Pope Francis (L) reaches to embrace the head of the Russian Orthodox Church, Patriarch Kirill during a historic meeting in Havana on February 12, 2016. Pope Francis and Russian Orthodox Patriarch Kirill kissed each other and sat down together Friday at Havana airport for the first meeting between their two branches of the church in nearly a thousand years. AFP PHOTO / POOL - Gregorio Borgia / AFP / POOL / GREGORIO BORGIA (Photo credit should read GREGORIO BORGIA/AFP/Getty Images)

Havana, SANA – The head of the Russian Orthodox Church, Patriarch Kirill, and Pope Francis signed a joint declaration after their first historic meeting in Havana, Cuba on Friday.

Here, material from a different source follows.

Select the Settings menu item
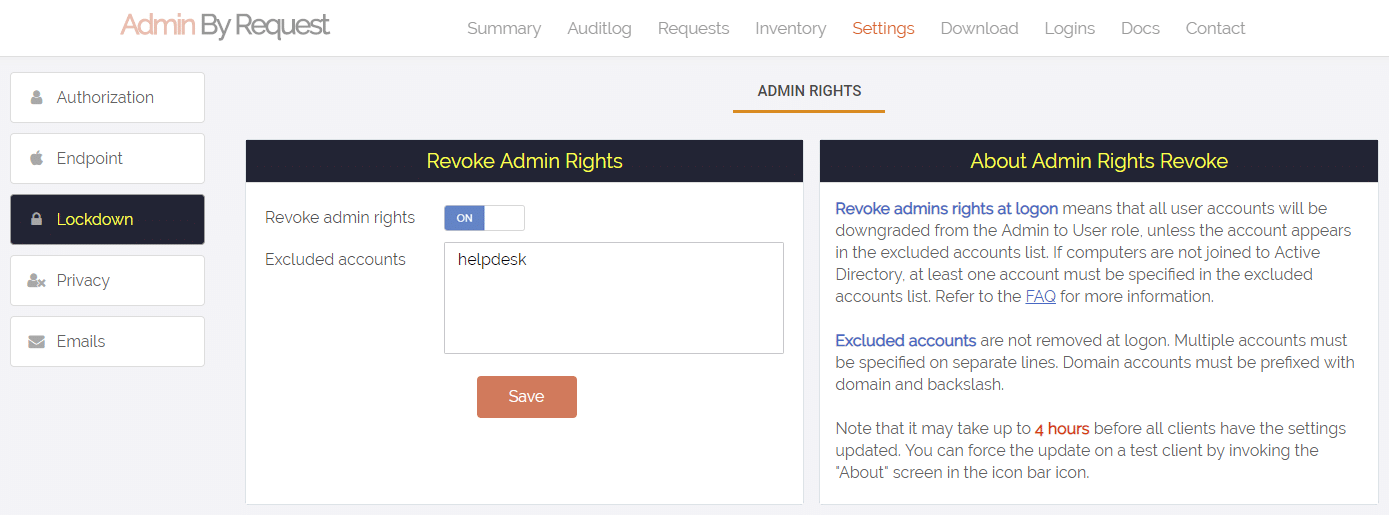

They drew attention to the violence in Iraq and Syria, stressing the severity of the humanitarian problem in the region, and urging the international community to stand up and help, Russian RT reported.

“Thousands of victims have already been claimed in the violence in Syria and Iraq, which has left many other millions without a home or means of sustenance. We urge the international community to seek an end to the violence and terrorism and, at the same time, to contribute through dialogue to a swift return to civil peace.

Large-scale humanitarian aid must be assured to the afflicted populations and to the many refugees seeking safety in neighboring lands,” the declaration said.

They called on world leaders to prevent Christians in the Middle East from “being completely exterminated” and to help refugees from those regions.

“Our gaze must firstly turn to those regions of the world where Christians are victims of persecution. In many countries of the Middle East and North Africa, whole families, villages and cities of our brothers and sisters in Christ are being completely exterminated,” the declaration stated.

Earlier before the meeting, Patriarch Kirill told the Pontiff “We are meeting at the right time and at the right place,” While Pope Francis addressed to his counterpart when they met “We are brothers, at last.”

The two also discussed the relations between the Churches and the problems of their believers, in addition to sharing views on the progress of human civilization.

The meeting marks the first encounter in history between a Roman Catholic pope and a Russian Orthodox patriarch in the nearly 1,000 years since Eastern Orthodoxy split with Rome.